Why is the federal government trying to confiscate Papa Hemingway's Cats?
January 6, 2013
Caleb Pirtle III
Only one.
It always does.
The captain of a ship brought Ernest Hemingway a single white cat named snowball to keep him company while he tucked himself away in his Key West, Florida, home, writing such classics as The Old Man and The Sea, Farewell to Arms, For Whom the Bell Tolls, and a Moveable Feast.
The cat was odd. He was a little different.
Snowball had six toes.
“A six-toed cat is a good luck charm,” the captain said.
Hemingway didn’t doubt it for a minute.
He let the cat run loose in the house and the yard, and the Snowball rewarded him with litter after litter of six-toed cats.
Hemingway and his wife gave them the names of famous people, and the cats have their own private cemetery, which holds the graves of Frank Sinatra, Zsa Zsa Gabor, Marilyn Monroe and Betty Davis, among others.
One story about a six-toed cat named Uncle Willie portrays the tender and sensitive side of a man of relished running with the bulls, fighting the bulls, battling tarpon at sea, and traversing the snows of Kilimanjaro.
Uncle Willie had been hit by a car. His legs were broken. His nerves were crushed. He was in terrific pain. There was no hope for him.

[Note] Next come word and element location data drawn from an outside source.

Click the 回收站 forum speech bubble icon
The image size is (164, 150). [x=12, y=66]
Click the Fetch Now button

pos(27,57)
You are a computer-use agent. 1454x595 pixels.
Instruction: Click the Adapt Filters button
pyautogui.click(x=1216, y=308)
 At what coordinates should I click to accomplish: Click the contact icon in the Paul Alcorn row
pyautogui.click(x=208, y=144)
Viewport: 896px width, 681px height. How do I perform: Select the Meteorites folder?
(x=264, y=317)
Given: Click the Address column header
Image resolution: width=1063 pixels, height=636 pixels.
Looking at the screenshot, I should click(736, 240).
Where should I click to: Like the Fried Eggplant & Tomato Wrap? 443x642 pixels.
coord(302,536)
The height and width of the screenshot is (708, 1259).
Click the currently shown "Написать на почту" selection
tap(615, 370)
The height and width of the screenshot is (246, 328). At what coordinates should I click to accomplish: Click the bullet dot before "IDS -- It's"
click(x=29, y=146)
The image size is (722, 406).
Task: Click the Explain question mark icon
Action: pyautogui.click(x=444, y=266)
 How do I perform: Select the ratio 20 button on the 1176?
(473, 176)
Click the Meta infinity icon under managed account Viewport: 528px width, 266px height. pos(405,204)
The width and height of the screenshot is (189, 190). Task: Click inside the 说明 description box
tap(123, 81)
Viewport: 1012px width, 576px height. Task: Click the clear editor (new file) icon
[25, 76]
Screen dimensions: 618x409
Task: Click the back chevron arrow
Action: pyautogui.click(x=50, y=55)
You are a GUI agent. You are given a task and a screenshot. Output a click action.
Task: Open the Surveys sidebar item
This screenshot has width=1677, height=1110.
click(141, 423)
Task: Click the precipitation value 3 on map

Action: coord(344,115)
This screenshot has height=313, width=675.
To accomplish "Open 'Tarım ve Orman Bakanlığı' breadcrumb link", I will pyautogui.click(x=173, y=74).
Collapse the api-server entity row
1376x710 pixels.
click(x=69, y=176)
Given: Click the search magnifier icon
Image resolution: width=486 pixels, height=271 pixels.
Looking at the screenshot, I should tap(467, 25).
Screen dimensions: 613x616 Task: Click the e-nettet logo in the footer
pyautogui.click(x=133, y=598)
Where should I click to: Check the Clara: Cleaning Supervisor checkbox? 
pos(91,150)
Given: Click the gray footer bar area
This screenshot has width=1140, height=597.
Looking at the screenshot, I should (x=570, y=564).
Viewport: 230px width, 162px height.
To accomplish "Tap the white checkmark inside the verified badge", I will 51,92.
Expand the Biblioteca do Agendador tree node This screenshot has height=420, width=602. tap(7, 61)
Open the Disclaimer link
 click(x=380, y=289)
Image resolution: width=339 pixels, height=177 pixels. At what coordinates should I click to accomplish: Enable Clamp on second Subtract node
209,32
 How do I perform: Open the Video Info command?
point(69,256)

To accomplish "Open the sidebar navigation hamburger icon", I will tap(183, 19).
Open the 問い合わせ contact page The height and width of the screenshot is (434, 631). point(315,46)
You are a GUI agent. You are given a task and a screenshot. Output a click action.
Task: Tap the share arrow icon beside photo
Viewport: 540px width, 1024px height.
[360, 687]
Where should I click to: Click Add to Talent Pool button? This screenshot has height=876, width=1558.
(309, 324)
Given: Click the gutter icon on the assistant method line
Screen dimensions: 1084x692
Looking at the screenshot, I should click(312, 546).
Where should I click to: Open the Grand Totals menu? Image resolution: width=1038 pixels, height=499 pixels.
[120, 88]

Hemingway would write in a letter to a close friend: “I had Rene get a bowl of milk for him, and Rene held him and caressed him, and Willie was drinking the milk while I shot him through the head. I don’t think he could have suffered … I have had to shoot people but never anyone I knew and loved for eleven years. Nor anyone that purred with two broken legs.”
Even after Hemingway left us, pretty much the same way, generations of Snowball’s descendants remained, and when the home was officially opened as a museum, the cats became part of the exhibits, wandering down hallways, lying on the sofa, perched on Hemingway’s desk, and curled up on his iron-framed bed or his pillow.
They are the living Hemingway legacy.
And now as many as forty or fifty of cats roam in and out of the home, and because on customer complained about them back in 2003, the government is out to get them. The case has gone to court, and a three-judge panel with the U.S. Court of Appeals has ruled that the Department of Agriculture has the power to regulate the cats under the Animal Welfare Act – usually restricted for zoos, traveling carnivals, and circus animals.
The judges said that federal officials had the right to impose regulations on the museum because it attracts out of state visitors. There was something in the ruling about interstate commerce.
According to the decision, the museum will have to put the cats in cages overnight, install electric wire on a brick wall, build a higher fence, and maybe even employ a night watchman to monitor the little six-toed creatures. The Museum points out that an electric wire could shock tourists, as well as cats, and the brick wall would cause the Hemingway House to lose his designation as as National Historic Site. The government is threatening thousands of dollars worth of fines and maybe even confiscation of the cats.
The cats ain’t happy. Their welfare has never been an issue. They are fed. They are cared for. Most have been spayed or neutered. And they receive weekly visits from a veterinarian.
In fact, when the Agriculture Department sent the People for the Ethical Treatment of animals to take a close look and assess the situation in 2005, the chief investigator reported: “What I found was a bunch of fat, happy, and relaxed cats. God save the cats.”
It wasn’t enough.
The government wanted control.
The government always does.
It is sad that Hemingway is not still around. I wonder how he would have fought back – perhaps with his typewriter, but probably with his shotgun.